• [Data section]
——
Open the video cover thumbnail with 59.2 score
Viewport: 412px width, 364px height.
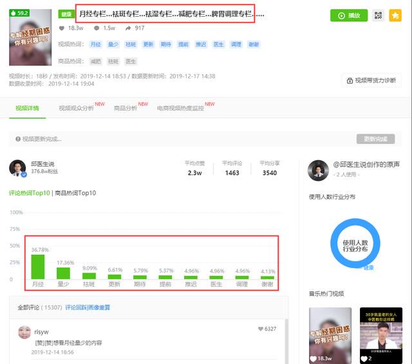(x=30, y=37)
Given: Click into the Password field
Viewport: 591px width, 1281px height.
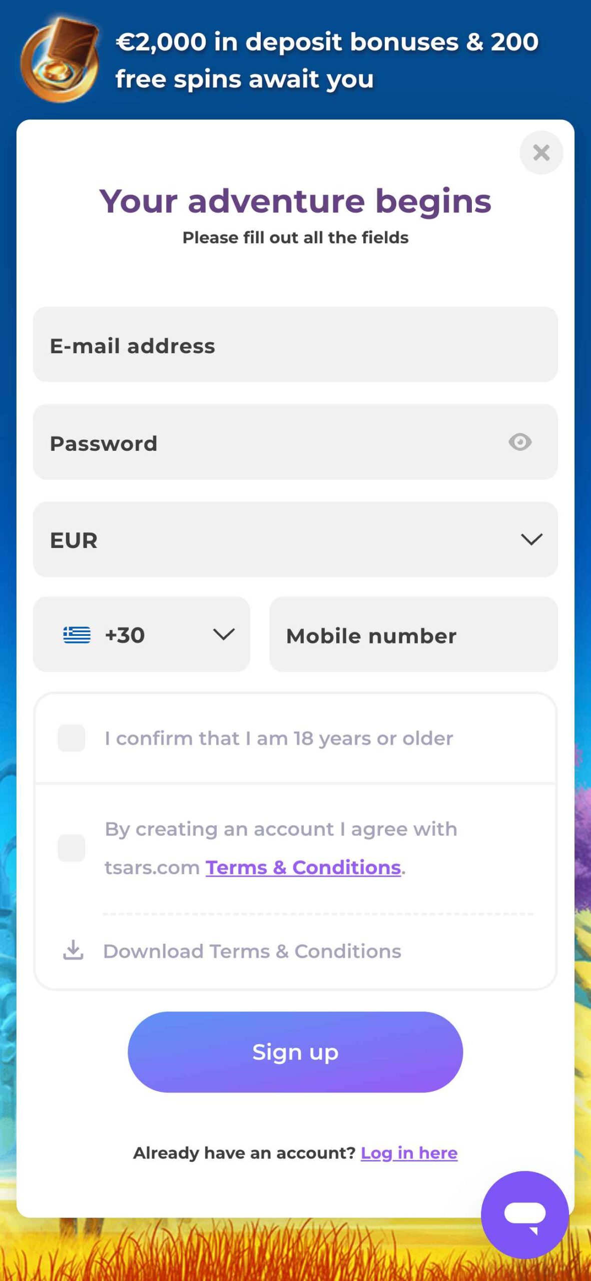Looking at the screenshot, I should click(x=270, y=442).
——
• [What this task involves]
Everything in the records above must be repeated exactly, except the pictures.

• [Written response]
Open the video cover thumbnail with 59.2 score
Viewport: 412px width, 364px height.
(x=30, y=37)
Given: Click into the Password field
Viewport: 591px width, 1281px height.
Looking at the screenshot, I should click(x=270, y=442).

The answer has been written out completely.